Junto com isso apareceu a outra expressão que hoje tem até mais apelo comercial do que o incompreendido funcional: CORE. Quem sabe o que quer dizer “core” em inglês? Alguém já traduziu para você?

Pois bem, core quer dizer cerne, núcleo, centro. Vem da palavra latina para coração (cor). “Core training” é entendido por profissionais diferentes de diferentes maneiras. Porém, em comum a todos está a idéia de que a região pélvico-lumbo-abdominal (composta pelo seu abdomen, pelvis e região lombar) são, do ponto de vista postural, o seu centro. Pense bem: você é bípede ou quadrúpede? Então vou fazer a pergunta que meu amigo, o grande atleta Mendinho (Eumenes Leite, levantador de peso básico de Ribeirão Preto, que manja de funcional e core) fez: o que você fará se eu lhe empurrar? Não vale a resposta que eu dei, que seria xingá-lo. Faça essa experiência com um amigo COM CUIDADO: não é para derrubar o amigo – só para verificar o que acontece dentro de vocês! Percebeu que músculos você contrai para continuar em pé sem cair? Estes são os músculos que compõem o sistema do seu CENTRO ou CORE.
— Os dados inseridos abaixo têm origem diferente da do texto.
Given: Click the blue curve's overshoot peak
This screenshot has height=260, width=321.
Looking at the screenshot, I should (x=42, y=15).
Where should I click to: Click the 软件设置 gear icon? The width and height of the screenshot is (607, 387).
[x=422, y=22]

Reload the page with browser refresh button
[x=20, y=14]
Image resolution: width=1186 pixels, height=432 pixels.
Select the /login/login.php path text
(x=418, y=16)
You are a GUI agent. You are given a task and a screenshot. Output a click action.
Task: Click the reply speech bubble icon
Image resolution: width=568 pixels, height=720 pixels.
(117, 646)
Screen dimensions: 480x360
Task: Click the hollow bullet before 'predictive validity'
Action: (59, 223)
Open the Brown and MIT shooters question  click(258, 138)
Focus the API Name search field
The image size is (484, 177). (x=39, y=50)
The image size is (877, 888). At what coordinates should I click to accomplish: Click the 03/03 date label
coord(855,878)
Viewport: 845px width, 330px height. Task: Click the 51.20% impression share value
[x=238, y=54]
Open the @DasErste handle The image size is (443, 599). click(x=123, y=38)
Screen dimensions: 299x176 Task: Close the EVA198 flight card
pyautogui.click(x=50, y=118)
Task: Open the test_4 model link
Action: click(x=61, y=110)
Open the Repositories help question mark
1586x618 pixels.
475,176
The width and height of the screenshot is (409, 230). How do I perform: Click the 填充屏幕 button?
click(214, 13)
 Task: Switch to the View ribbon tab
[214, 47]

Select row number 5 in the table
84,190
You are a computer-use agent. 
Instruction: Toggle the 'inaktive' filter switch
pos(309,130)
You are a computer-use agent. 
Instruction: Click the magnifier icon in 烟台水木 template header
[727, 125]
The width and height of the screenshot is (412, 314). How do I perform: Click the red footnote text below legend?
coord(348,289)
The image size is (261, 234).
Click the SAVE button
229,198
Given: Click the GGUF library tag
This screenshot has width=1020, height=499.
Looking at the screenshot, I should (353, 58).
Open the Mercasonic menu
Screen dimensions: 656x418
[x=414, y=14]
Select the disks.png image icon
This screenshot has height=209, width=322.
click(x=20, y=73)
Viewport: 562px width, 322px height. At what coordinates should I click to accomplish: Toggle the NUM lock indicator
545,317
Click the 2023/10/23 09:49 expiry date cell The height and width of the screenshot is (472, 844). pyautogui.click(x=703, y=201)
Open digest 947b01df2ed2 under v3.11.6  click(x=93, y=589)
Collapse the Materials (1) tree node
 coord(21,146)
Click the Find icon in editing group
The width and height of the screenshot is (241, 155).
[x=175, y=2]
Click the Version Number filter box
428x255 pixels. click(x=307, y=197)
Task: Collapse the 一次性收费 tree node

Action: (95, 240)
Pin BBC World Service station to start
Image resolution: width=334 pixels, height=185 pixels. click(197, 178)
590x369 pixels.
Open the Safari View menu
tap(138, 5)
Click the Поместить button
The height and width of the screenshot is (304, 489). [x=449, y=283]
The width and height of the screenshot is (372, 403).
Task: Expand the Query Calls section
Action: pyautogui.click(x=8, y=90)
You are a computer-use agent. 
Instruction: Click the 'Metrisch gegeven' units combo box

Existem quase que infinitas maneiras de se treinar o seu core, mas, até pelo exemplo que eu dei, é claro que introduzir instabilidade postural naturalmente estimula adaptações neurais para a eficiência motora nesta região, certo? É por isso que boa parte dos sistemas de “core training” trabalha com movimentos que incluem esta instabilidade.

No entanto, existe um outro sistema, desenvolvido em grande parte com a pessoa deitada, e não em pé ou se movimentando de forma instável, que foi pioneiro no treinamento de core: o Pilates. Pilates, outra febre publicitária hoje, foi um sujeito genial que ninguém entendeu durante décadas. Já morreu – não faço idéia do que acharia das inúmeras versões do sistema dele que andam por aí. Sobre isso falaremos em outra parte da revista.

Mas… e o funcional? Volto à pergunta: você é bípede? Então core training é basicamente funcional para você. Você e qualquer atleta do mundo necessitam FUNCIONALMENTE de algum treinamento de core. Mas você é jogador de golf? Não? Então qual é o benefício que os movimentos balísticos com rotação do corpo terão para você, já que foram desenvolvidos especificamente para melhorar a performance da tacada dos golfistas? É um exercício incrivelmente FUNCIONAL. Para golfistas!

Eu sou levantadora de peso básico – powerlifter. De vez em quando faço exercícios de sustentação da barra no supino. Não faço movimento algum, apenas sustendo pesos diferentes. Ou então acoplo correntes às barras e treino uma determinada porção do meu movimento que não está perfeita. São exercícios extremamente funcionais para meu esporte. Mas serão eles funcionais para meu amigo do Tae-kwon-do? Ou do tenis? Ou para você, que é veterinária e passa o dia com sobrecarga na lombar examinando animais?

Funcional, portanto, é trasitivo: funcional PARA QUE? Se a gente quiser complicar um pouco, core tem lá suas especificidades por esporte, mas muito menos, porque, afinal, powerlifters, tenistas, lutadors de boxe, veterinárias, engenheiros de sistemas ou dentistas… somos todos bípedes!